I could tell the Misfit Ray was gonna be trouble when I couldn’t figure out how to turn it on.
Misfit is taking slim and sleek fitness trackers to the next level with the newest addition the lineup, the $100 Ray. The band resembles a futuristic androgynous bracelet and doesn’t have a screen, which is why I couldn’t figure out exactly how this activity tracker that doesn’t look like an activity tracker was going to track my activity. The smart part of this bracelet is an aluminum cylinder, which comes in black or rose gold. It's also detachable from its band, as I soon learned.

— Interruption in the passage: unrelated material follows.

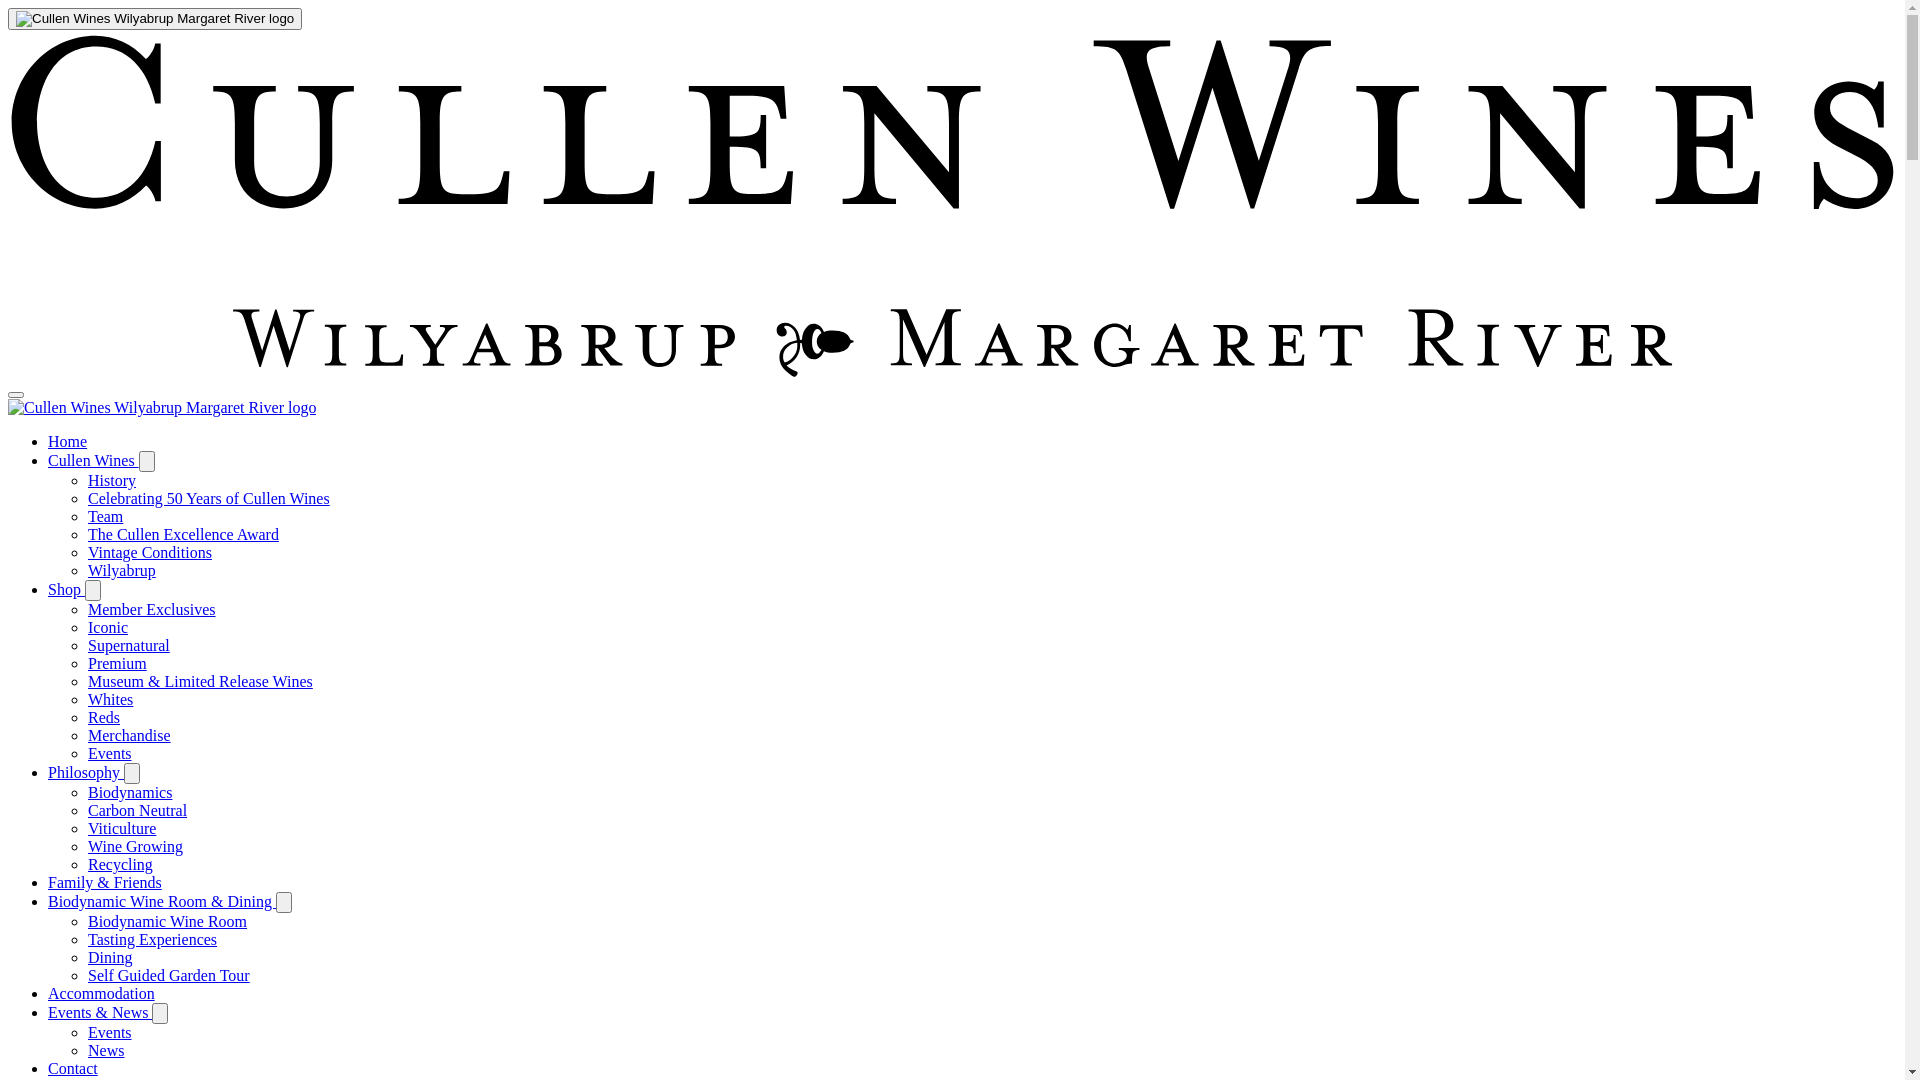 This screenshot has height=1080, width=1920. Describe the element at coordinates (136, 810) in the screenshot. I see `'Carbon Neutral'` at that location.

After trying in vain to pair the Bluetooth Ray to my phone, I realized I was missing something: batteries. Three tiny button cell batteries were buried in the Ray’s packaging, when I stupidly thought they were already placed inside the device. Batteries in hand, I stared at the band. How do I get these little coins inside this little bracelet?

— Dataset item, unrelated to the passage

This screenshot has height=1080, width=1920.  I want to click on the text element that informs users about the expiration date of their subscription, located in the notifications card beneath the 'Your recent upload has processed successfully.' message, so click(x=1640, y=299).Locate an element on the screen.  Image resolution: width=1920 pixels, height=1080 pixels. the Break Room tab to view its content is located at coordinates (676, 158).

One video tutorial later, I was in business. The Ray was flashing its joyful, multicolored LED light at me, and the thought of using this bracelet to track my activity and sleep for eight months without having to charge it—because the last thing I need is another proprietary charger—should have put me in a cheerful mood.

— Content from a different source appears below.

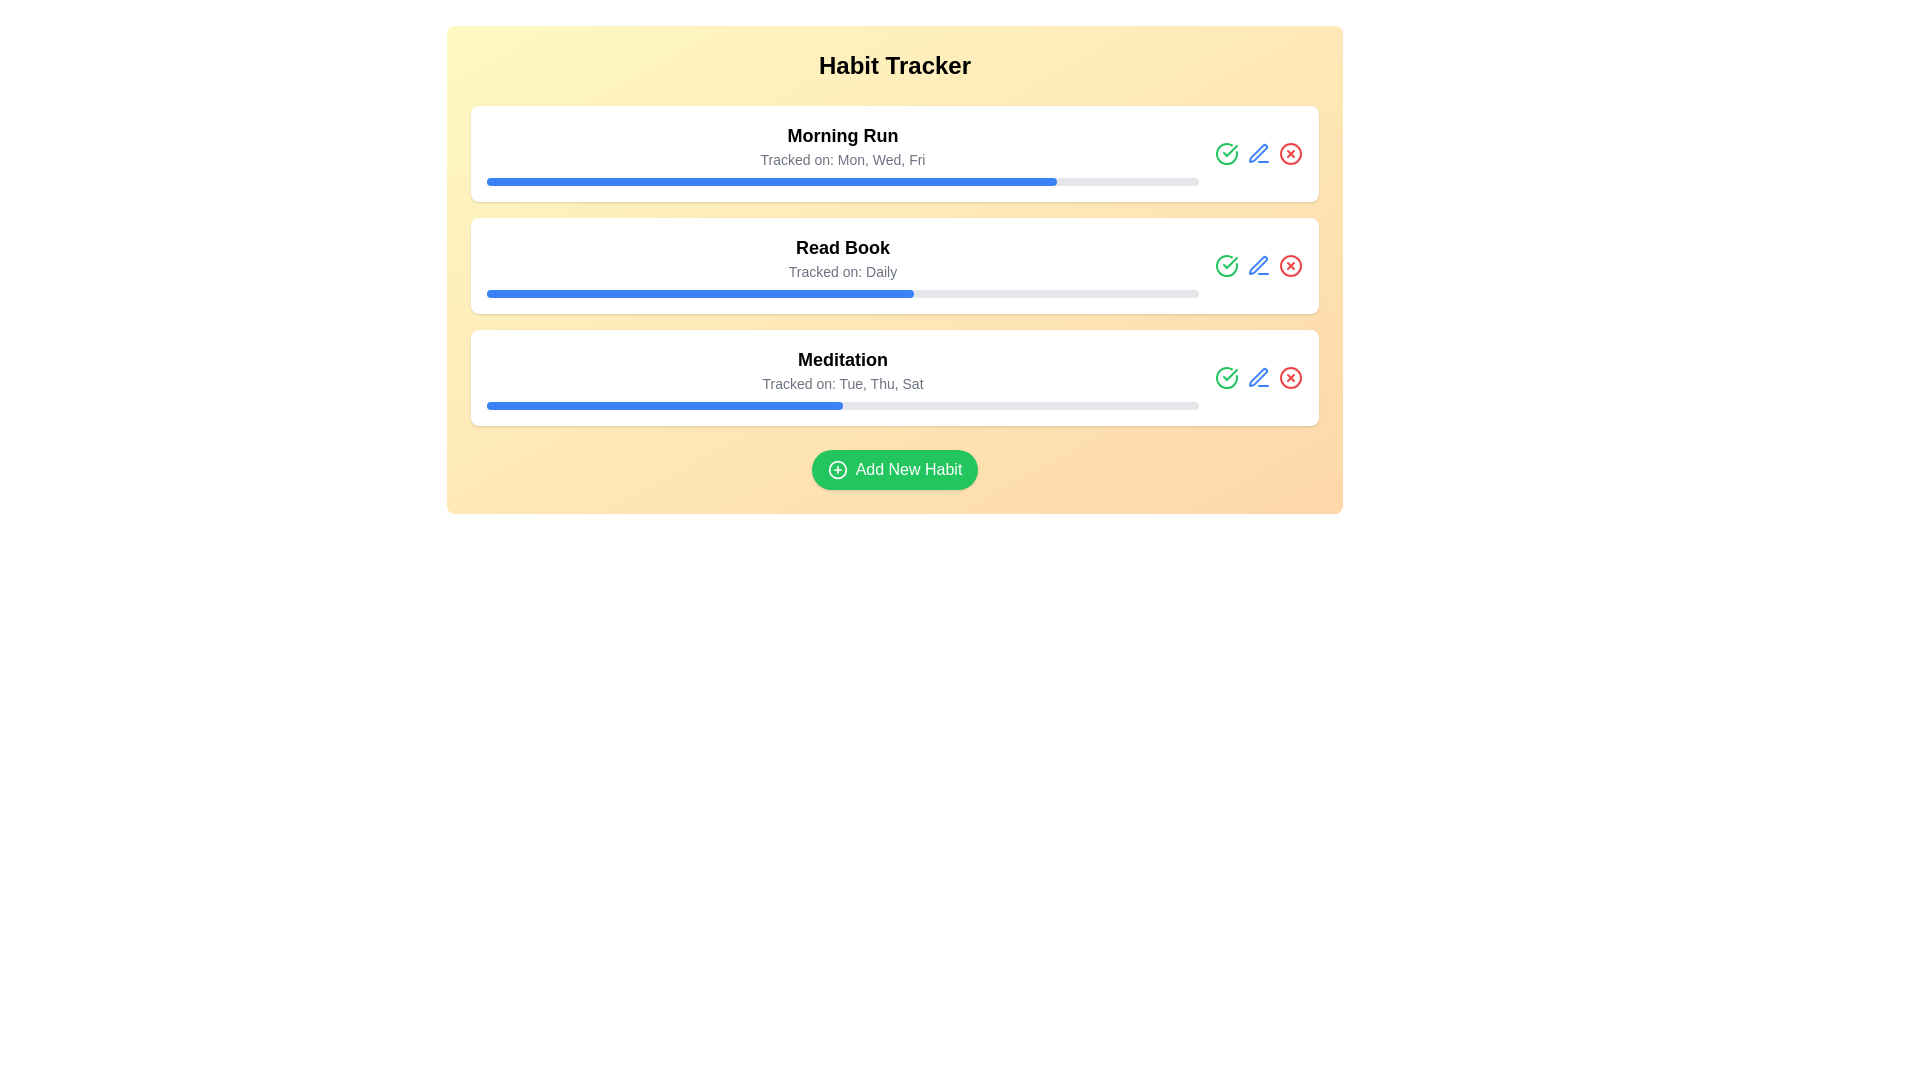 The height and width of the screenshot is (1080, 1920). What do you see at coordinates (491, 293) in the screenshot?
I see `the progress bar` at bounding box center [491, 293].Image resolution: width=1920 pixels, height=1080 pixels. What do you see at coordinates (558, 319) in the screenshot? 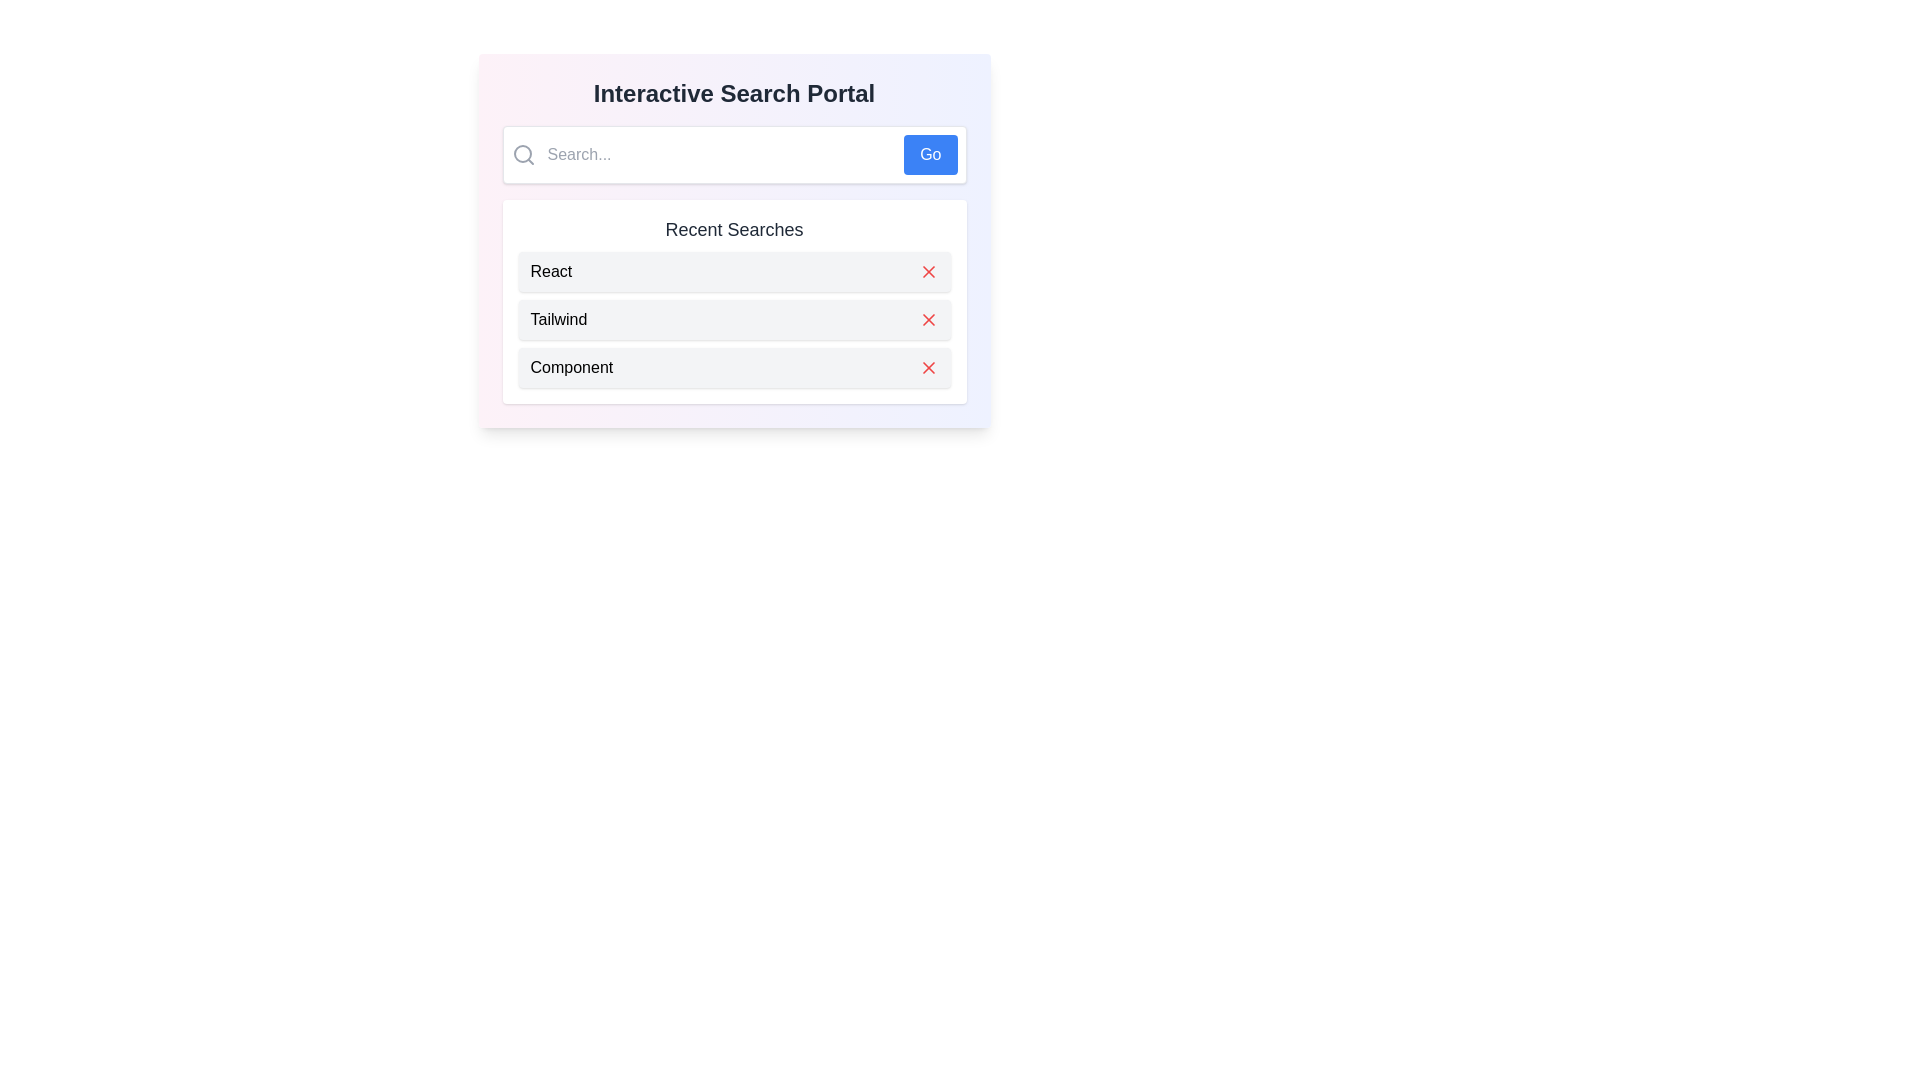
I see `the second row of the 'Recent Searches' section` at bounding box center [558, 319].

But the irritations continued. I’ll get to those in a minute.
The Misfit Ray looks like a bracelet, so it doesn't look out of place when worn with other jewelry. Credit: Misfit
99 problems but a screen ain’t one
Once it’s powered on, the Ray is easy enough to personalize. In the Misfit iOS app, you set activity and sleep goals and toggle on vibration alerts for calls, texts, alarms, and move reminders. All the vibrations are the same, but the LED lighting on the Ray changes to signal what it’s vibrating for. The Ray is designed to look like an unobtrusive piece of jewelry, so it doesn’t have a display. These lights are how the device communicates with you when you’re not staring at the Misfit app. So how do you know which color corresponds to which alert? Well, finding that out as pretty easy, but remembering it—not so much. Every time my wrist vibrated, I checked my phone to see if it was a text or call. If it wasn’t, I guessed that it was a move reminder. Eventually I just wanted to shut off notifications altogether.
The activity and sleep data is all wrong.
As far as fitness apps go, Misfit’s is one of the most beautifully designed that I’ve used. Your data is synced and laid out as a daily story that you can manually add information that the device doesn’t track, like weight and food intake. Like a journal, you can glance back at data from prior weeks to see if you’ve been meeting your goals.